Click-target data:
▼

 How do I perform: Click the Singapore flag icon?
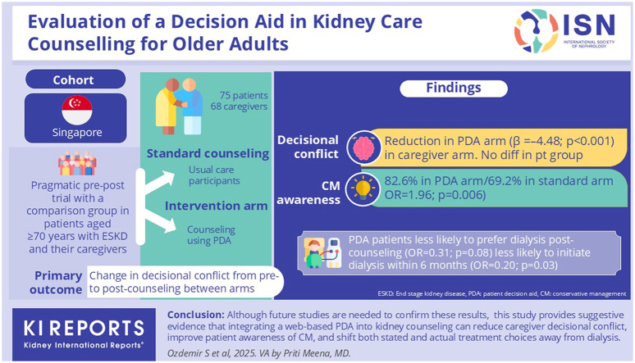pos(77,111)
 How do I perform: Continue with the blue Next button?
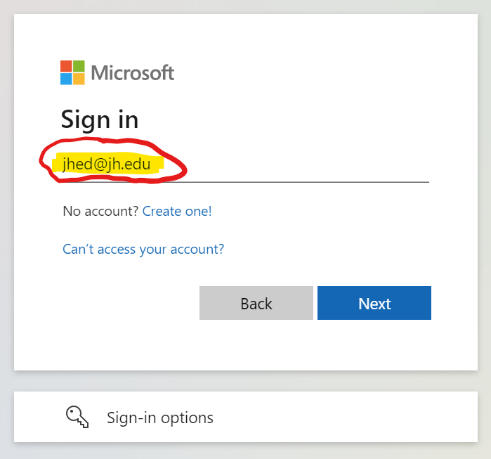[374, 303]
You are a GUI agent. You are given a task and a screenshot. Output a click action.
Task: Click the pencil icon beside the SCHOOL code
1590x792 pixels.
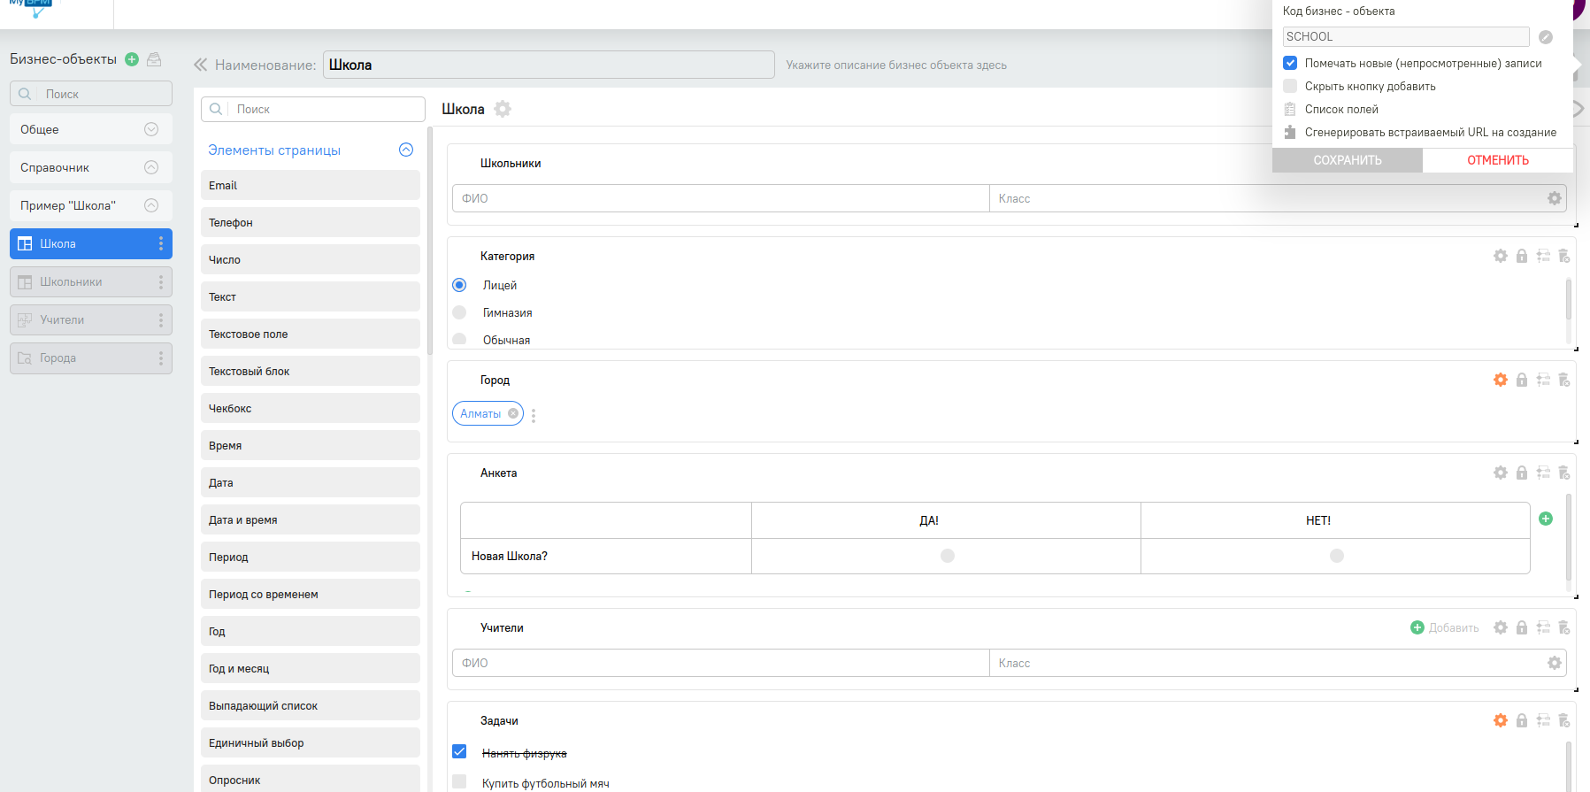1545,37
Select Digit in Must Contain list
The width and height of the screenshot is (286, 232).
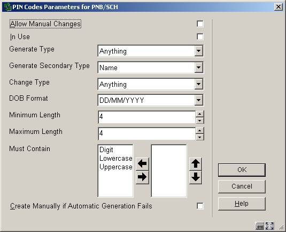click(x=106, y=150)
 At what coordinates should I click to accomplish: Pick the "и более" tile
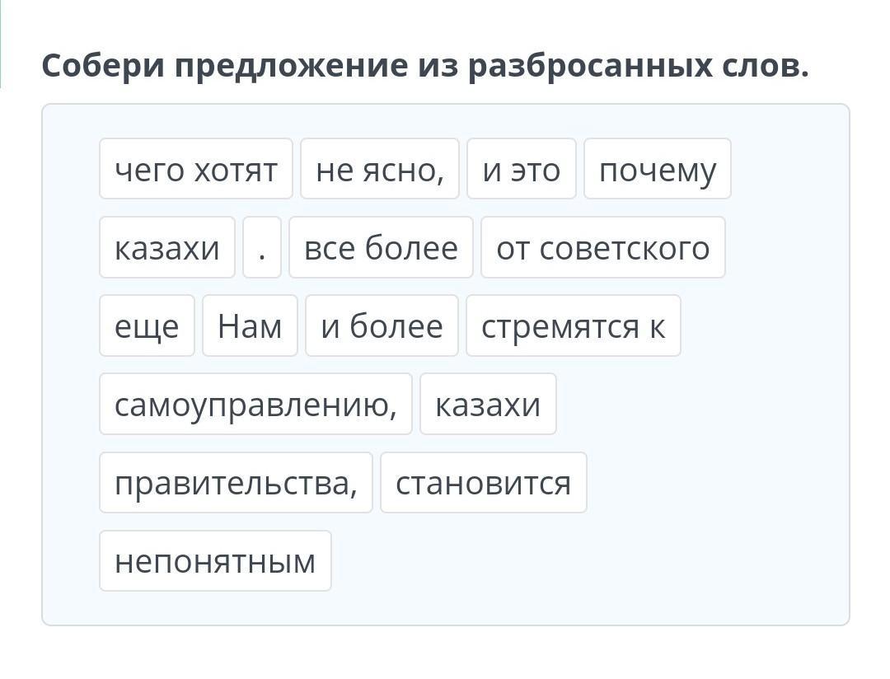click(382, 325)
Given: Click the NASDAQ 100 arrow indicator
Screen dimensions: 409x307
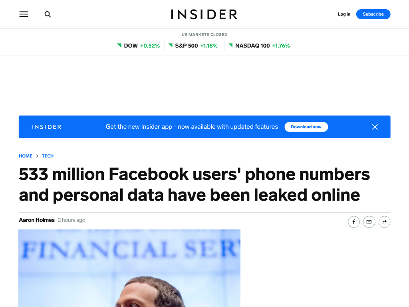Looking at the screenshot, I should (x=230, y=46).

▲

Exercise directions: Update the data above by replacing each "How do I perform" with "How can I complete" and changing nothing else. Leave the pictures out of your answer.

Solution to the problem:
 How can I complete: Click the Singapore flag icon?
pos(77,111)
 How can I complete: Continue with the blue Next button?
[374, 303]
You are a GUI agent. You are given a task and a screenshot. Output a click action.
Task: Click the pencil icon beside the SCHOOL code
1590x792 pixels.
1545,37
Select Digit in Must Contain list
The width and height of the screenshot is (286, 232).
click(x=106, y=150)
 At what coordinates should I click to accomplish: Pick the "и более" tile
click(382, 325)
Given: Click the NASDAQ 100 arrow indicator
Screen dimensions: 409x307
Looking at the screenshot, I should (x=230, y=46).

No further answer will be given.